Y, dándole la espalda a su cuñado, para que no pudiera verle, se sentó en una silla que había al pie de la ventana. Sentía vergüenza y amargura, pero también alegría y emoción ante ese ejemplo sublime de humildad.

Stepán Arkádevich estaba conmovido y guardaba silencio.

—Alekséi Aleksándrovich, créeme cuando te digo que Anna apreciará tu magnanimidad —dijo—. Por lo visto, tal es la voluntad de Dios —añadió. Nada más pronunciar esas palabras, se dio cuenta de que acababa de decir una estupidez y a duras penas pudo contener una sonrisa.

Alekséi Aleksándrovich quiso replicar algo, pero las lágrimas se lo impidieron.

—Es una desgracia fatal y así hay que aceptarla. Yo me la tomo como un hecho consumado y trato de ayudaros en lo que puedo —dijo Stepán Arkádevich.
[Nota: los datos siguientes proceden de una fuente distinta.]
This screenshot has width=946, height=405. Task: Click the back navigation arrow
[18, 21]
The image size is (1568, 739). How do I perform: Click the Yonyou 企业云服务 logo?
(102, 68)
Al salir del despacho de su cuñado, estaba conmovido, pero al mismo tiempo se sentía satisfecho de haber cumplido su misión, pues estaba convencido de que Alekséi Aleksándrovich no se echaría atrás. Y a tal satisfacción venía a sumarse una idea que le había venido a la cabeza: cuando concluyera todo el asunto, le haría la siguiente pregunta a su mujer y a sus íntimos: «¿En qué nos diferenciamos el emperador y yo? En que él establece alianzas y nadie se beneficia, mientras yo rompo alianzas y se benefician tres personas… O bien: ¿en qué nos parecemos el soberano y yo? En que… Bueno, ya se me ocurrirá algo mejor», se dijo con una sonrisa.